The Double Life of the Obama Campaign's "Julia" Character
BY Miranda Neubauer | Friday, May 4 2012
Two critics of "big government" have taken the Obama campaign's latest interactive, a several-frame graphic that seeks to paint President Barack Obama's policies favorably in comparison to Mitt Romney's, and turned it into a microsite that critiques the American social safety net.
Obama for America yesterday rolled out an interactive called "Julia," which followed the life of a hypothetical woman of the same name and explained how Obama's policies may have helped her.
As Kashmir Hill from Forbes noted, the Obama campaign didn't buy the domain name "thelifeofjulia.com." So these guys did, and built a remarkably similar parody to make their point.
This version takes a negative point of view of Julia's "experience" under Obama policies. For example, this slide:
"Despite the fact that Head Start costs taxpayers as much as 3 times what private daycare or preschool does while showing no positive lasting effect, Julia's parents decide to dump her off at the local Head Start program!" and "Julia needs to get surgery which is prohibitively expensive because competition between health care providers is all but non-existent. Meanwhile, the FDA forces drugs to go through expensive and overly complicated review processes and the AMA limits the number of doctors to serve her! She is pretty screwed."

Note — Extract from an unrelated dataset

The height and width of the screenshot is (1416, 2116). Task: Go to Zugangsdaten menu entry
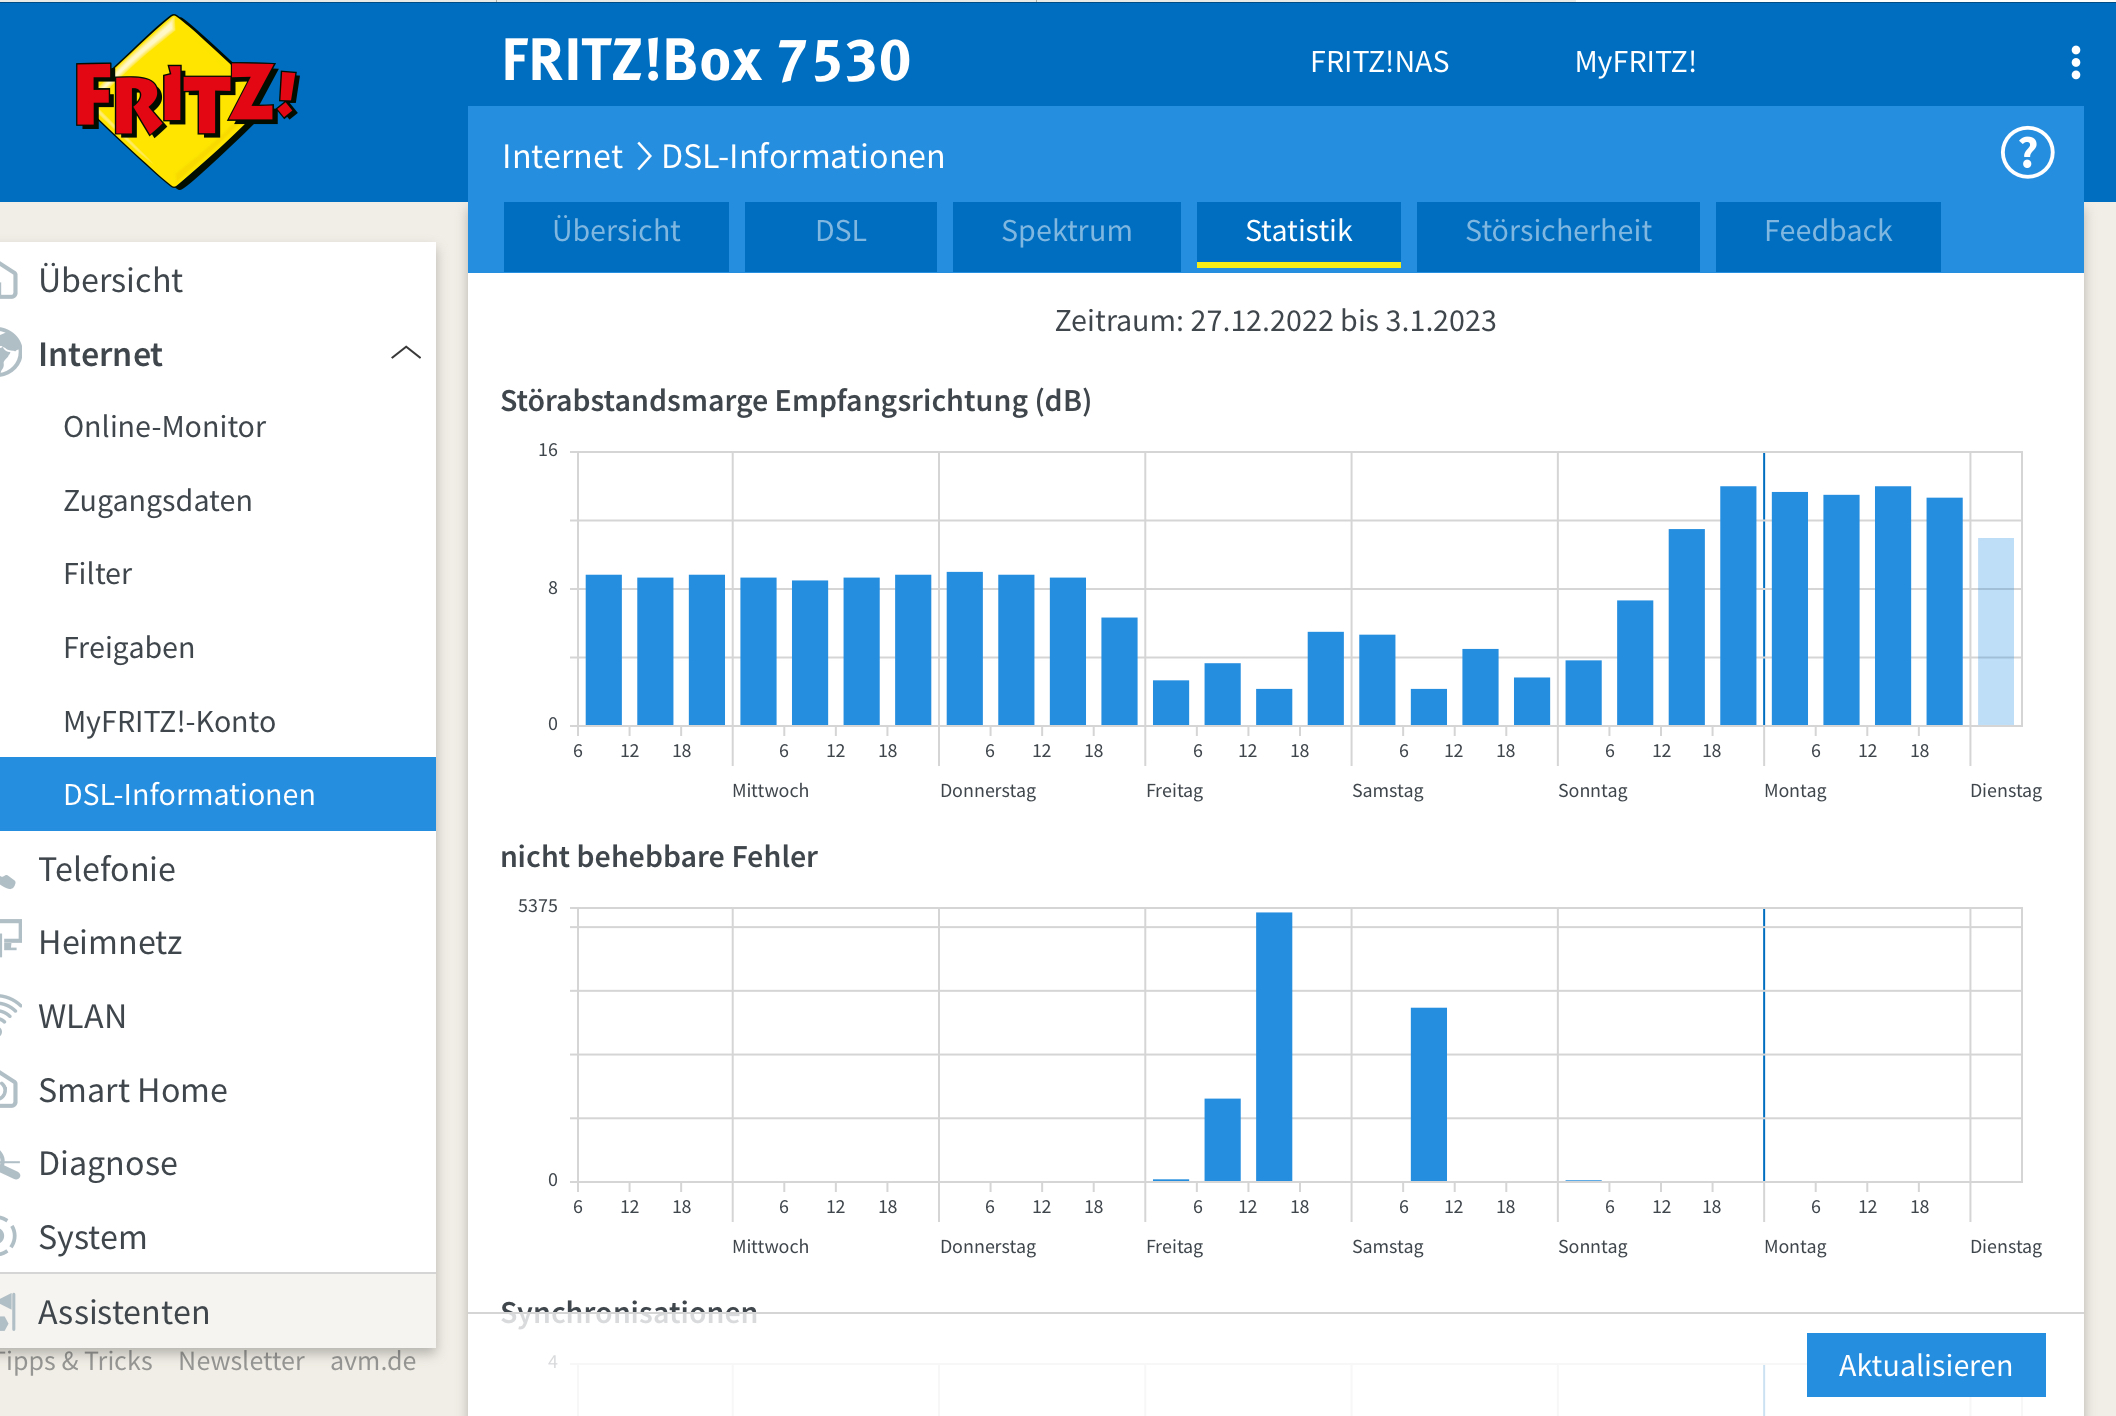(157, 501)
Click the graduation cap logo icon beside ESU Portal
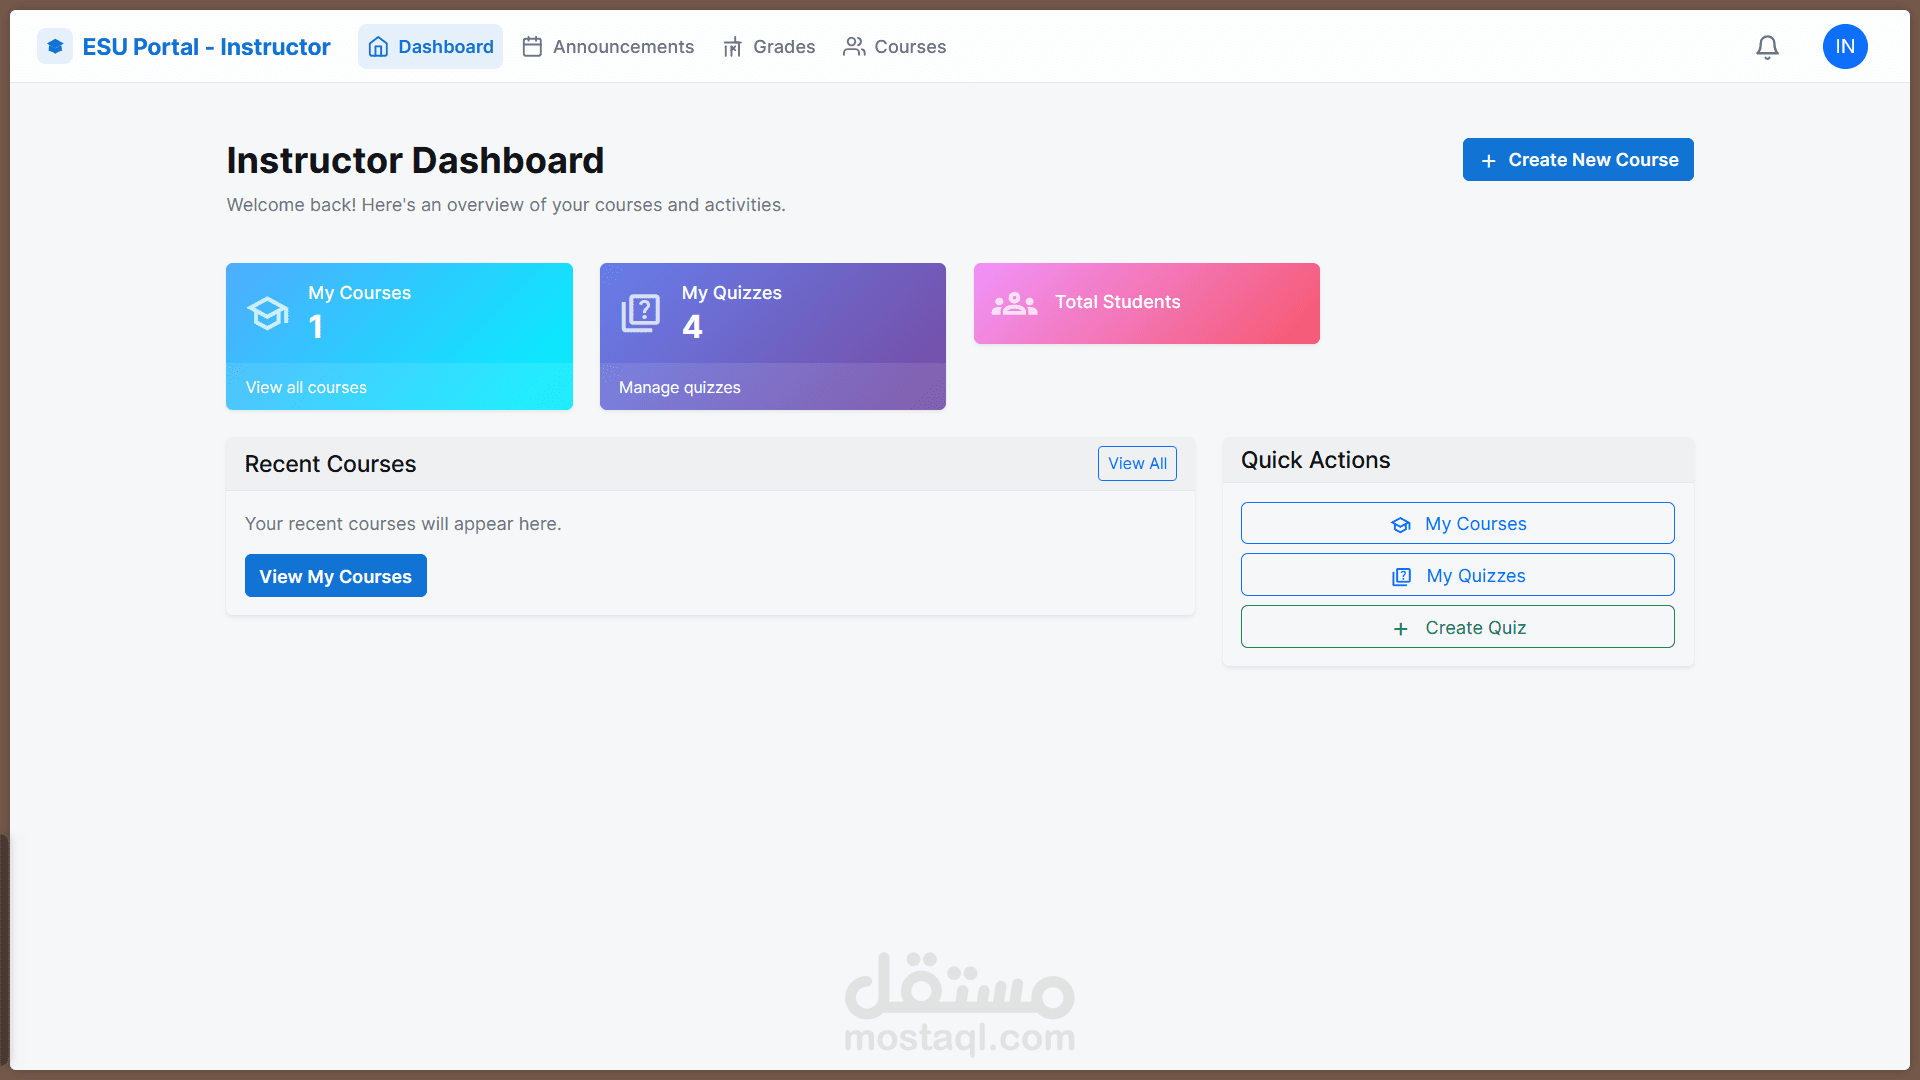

"During lunch yesterday I heard someone mention on the radio (I don't remember the show, it was in passing) that @iowahawkblog had mentioned this new Obama online endeavor called "The Life of Julia." I recognized that Twitter handle and jumped on my computer to check it out; while I was listening to the program I immediately knew it would be parodied," Fields wrote in an e-mail. "I figured the Obama campaign wouldn't be naïve enough -not- to buy the domain; so I checked and when it was free I immediately purchased it on a whim. I contact a friend I worked with this summer, Charlie Vidal, because he's a funny person and I asked if he could write a spoof, and I would code, design and we'd parody it."
While Vidal focused on the writing process, he began the design and coding aspect. "I already had a script similar to the Obama campaign slider, so I started editing it and making it look as much like theirs as I could. I honestly wanted them to look identical, but I worked on it from 9pm-4am this morning (May 4th) because I knew it would be time sensitive. So at 4am, I knew I had work at 8:30, I figured it was good enough to go live." he wrote. "I added some minor rewrites and corrections this morning after I woke up to give it a broader appeal. What took so long, is instead of going the standard slide show route like a lot of other parodies had done, I wanted to get the animation of multiple layers like the original. Coming from a web design background I felt an obligation to make it stand out and be very similar to the original."
Fields describes himself as a "sane libertarian," explaining that some of his political inspirations are Milton Friedman, Friedrich Hayek, Barry Goldwater, Calvin Coolidge, some of Glenn Greenwald's ideas as well as Ron Paul.
"I would spoof any candidate that makes something ridiculous like this. How things like this, 'Attack Watch,' and 'Truth Team”' ever got green lighted is beyond me," Fields wrote. "The Obama campaign is just more open to attack by adopting these awful and embarrassing tactics ... I think the Obama campaign takes itself far too seriously, and their little attack chiwawas[sic] Daily Kos, Media Matters and Think Progress make it far worse." He added that, "I can’t say the false outrage on the right is any better; 'spiking the football' is also pretty embarrassing attempt at making something out of nothing. But, the GOP is an easy target, people rarely take on or make fun of the DNC or Obama, either out of fear or just blatant political bias; even if some of their things are even creepier (in the case of Attack Watch, etc), or far more outrageous."
Fields said he wouldn't have created the spoof he hadn't gotten the domain, which really motivated him. So far he's somewhat disappointed in the traffic numbers, and only between 500 - 600 shares, and possibly around 5,000 visitor numbers.
"It’s funny because Julia becomes a web/graphic designer, and that’s something I’ve been doing since I was 15 or so," he wrote. "I think the part of the story for Julia that’s missing is that life is more of a stumble and fall than a race to the top. That’s something I question if Romney or Obama understand, you can’t promise all this stuff and not expect people to be pissed when they don’t get it."